They understood then, and for the first time, what she was driving at, and rushed past her into the stable—into what had once been designed for a coachman’s bedroom—to find an apartment literally reeking with the fumes that poured out from a charcoal furnace on the floor, and beside that the body of a man—inert, crumpled up, fast sinking into that hopeless state of unconsciousness which precedes asphyxiation by charcoal.

In the winking of an eye Cleek had caught up the deadly little firebrick furnace and sent it crashing through the plugged-up window into the grounds behind, letting a current of pure air rush through the place; then, while Narkom, with one hand over his mouth and nostrils, and the other swinging a pair of handcuffs by their chain, was doing a like thing with another window in the front wall, he gathered up the semi-conscious man, swung him sacklike over his shoulder, carried him out into the roadway, and propped him up against the side of the stable, while he chafed his hands and smacked his cheeks and, between times, fanned him with his hatbrim and swore at him for a “weak-backed, marrowless thing to call itself a man, and yet go in for the poltroon’s trick of suicide!”

The woman was still there, squeezing her hands and sobbing hysterically, but although she had not as yet uncovered her face, it did not need that to attest the fact that she was no Hindu, but white like the man she had spoken of as her husband, and at the very first words she uttered when she saw that he was beyond danger, both Cleek and Narkom knew them for what they were—Sir Mawson and Lady Leake.

“Mawson, how could you!” she said reproachfully, going to him the very instant he was able to get on his feet, and folding him to her in an agonized embrace. “I suspected it when you left the house—but, oh, how could you?”

“I don’t know,” he made answer, somewhat shamefacedly yet with a note of agony in his voice that made one pity him in spite of all. “But it seemed too horrible a disgrace to be lived through. And now I shall have to face it! Oh, my God, Ada, it is too much to ask a man to bear!
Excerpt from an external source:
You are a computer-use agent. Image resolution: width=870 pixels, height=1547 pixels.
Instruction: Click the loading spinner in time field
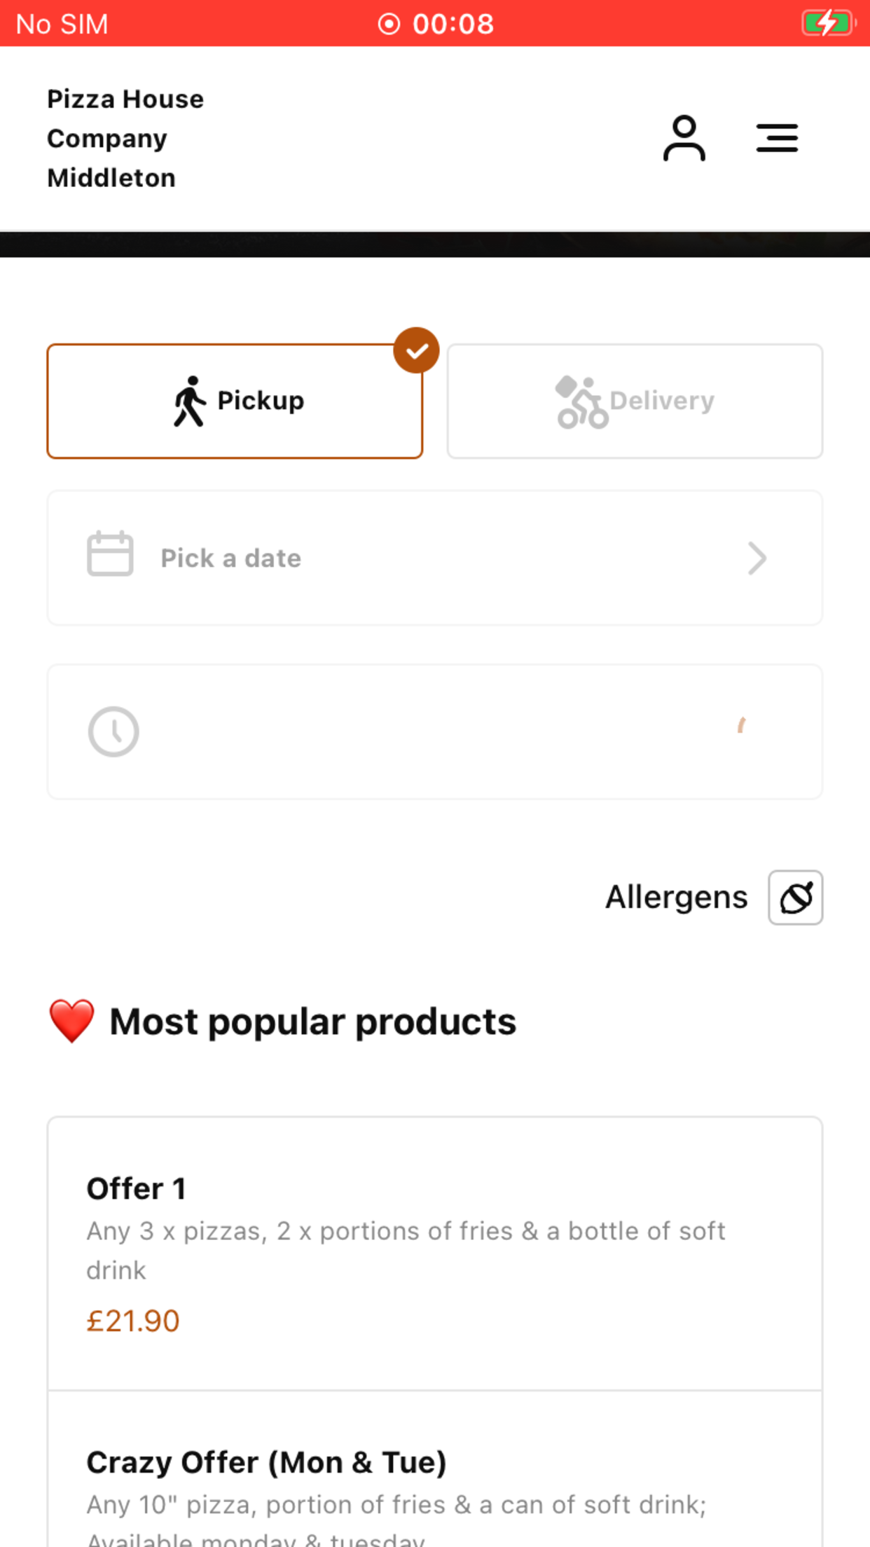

They are there, on guard, those Hindus, protecting me and mine until the Ranee’s steward comes to receive the Ladder of Light, as promised, at——”

“Sh-h!” she struck in warningly, remembering the presence of the others, and clapping her hand over his mouth to stay any further admission; for she had heard Cleek repeat after her husband—but with a soft significant whistle—“The Ladder of Light!” and supplement that with, “Well, I’m dashed!” and turned round on him instantly with a forced smile upon her lips but the look of terror still lingering in her fast-winking eyes.

“It is rude of me, gentlemen, to forget to thank you for your kind assistance, and I ask your forgiveness,” she said. “I owe you many, many thanks and I am endeavouring to express them. But as this is merely a little family affair I am sure you will understand.”

It was a polite dismissal. Narkom pivoted his little fat body on his heel, and prepared to take it. Cleek didn’t.

“Your pardon, but the Ladder of Light can never be regarded as a family affair in any English household whatsoever,” he said, blandly. “I can give you its exact history if you wish it. It is a necklace said to have once been the property of the Queen of Sheba and worn by her at the court of King Solomon. It is made up of twelve magnificent steel-white diamonds, cut semi-square, and each weighing twenty-eight and one half carats. They are joined together by slender gold links fitting into minute holes pierced through the edge of each stone. It is valued at one million pounds sterling and is the property of the Ranee of Jhang, who prizes it above all other of her marvellous and priceless jewels. She is not a pleasant old lady to cross, the Ranee. She would be a shrieking devil if anything were to happen to that necklace, your ladyship.”

She had been slowly shrinking from him as the history of the Ladder of Light proceeded; now she leaned back against her husband, full of surprise and despairing terror, and stared and stared in a silence that was only broken by little fluttering breaths of alarm.